I’ll be reading and presenting from my new book, The Island Draws Me, based on my ongoing Cuba exploration as part of a program honoring Cuban Independence Day sponsored by Nuestro Raices. 5 pm,441 Prarie Ave., Providence, RI
July 28- August 1st, Schumacher College, Devon, UK This Body of Land/ An Introduction to Ecological Art with Ana Flores, Peter Randall -Page and Susan Derges
This month I’ve been revising a course I created called, This Body Of Land/ an Introduction to Ecological Art.I first taught the course at the Rhode Island School of Design in 2004 and have taught it at numerous institutions since then.
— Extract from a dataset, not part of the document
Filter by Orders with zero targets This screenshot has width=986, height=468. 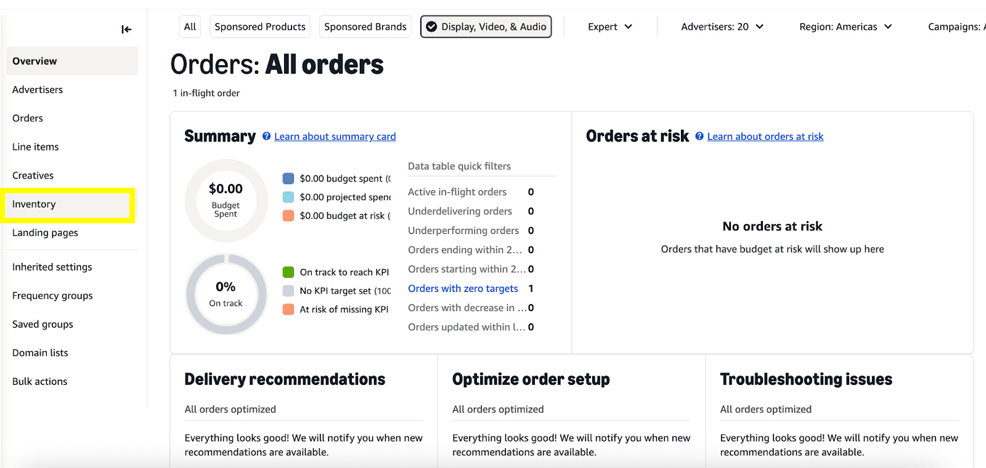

This summer it will be offered as a week-long intensive at Schumacher College in the U.K, a unique hub for sustainable living and education. Their short courses for professionals offer the practical skills and strategic thinking required to face the ecological, economic and social challenges of our times.
In spring cleaning, I happily rediscovered this German woodcut from the 15th century that I had used on the front page of my first syllabus for This Body of Land. For me, “Arteries” says everything about our bodies being a continuum of the natural world. Despite the disengagement many people feel today, I know some people I could metaphorically depict in this way. These friends and colleagues are naturalists, writers, farmers, master gardeners, conservationists, artists, and citizens who are deeply in tune with the natural world around them and stewards of their local geography. I’m sure you know some. I call them earth voices but they are all too rare.
My goal for this Body of Land’s is to reactivate and nourish this magnificent neural network we are born with- like that of the woodcut–it needs no electricity but does need fuller engagement with the natural world. The tools of art and ecological thinking can be instrumental in this re-awakening, I’ve seen it happen. This Body Of Land will be enhanced by the visits of two renown artists who are deeply engaged with the Devon ecology: Peter Randall- Page and Susan Derges. My week long course can be complimented with a dynamic course on creative community engagement the Art of Invitation. Each course can be taken solo and neither course requires participants to have any art background. If you share my interest in ecology and sustainable living I strongly recommend Schumacher, their innovative short courses are taught by leading international thinkers, activists and practitioners. After many years of reading the books of James Lovelock, David Orr,and Fritjof Capra I discovered that they taught periodically at Schumacher. One could take a two or three week intensive with them. In 2008 I had the opportunity to attend a course on sustainable design at Schumacher which was seminal for me. I’m honored to be going back to this inspiring community filled with many earth voices.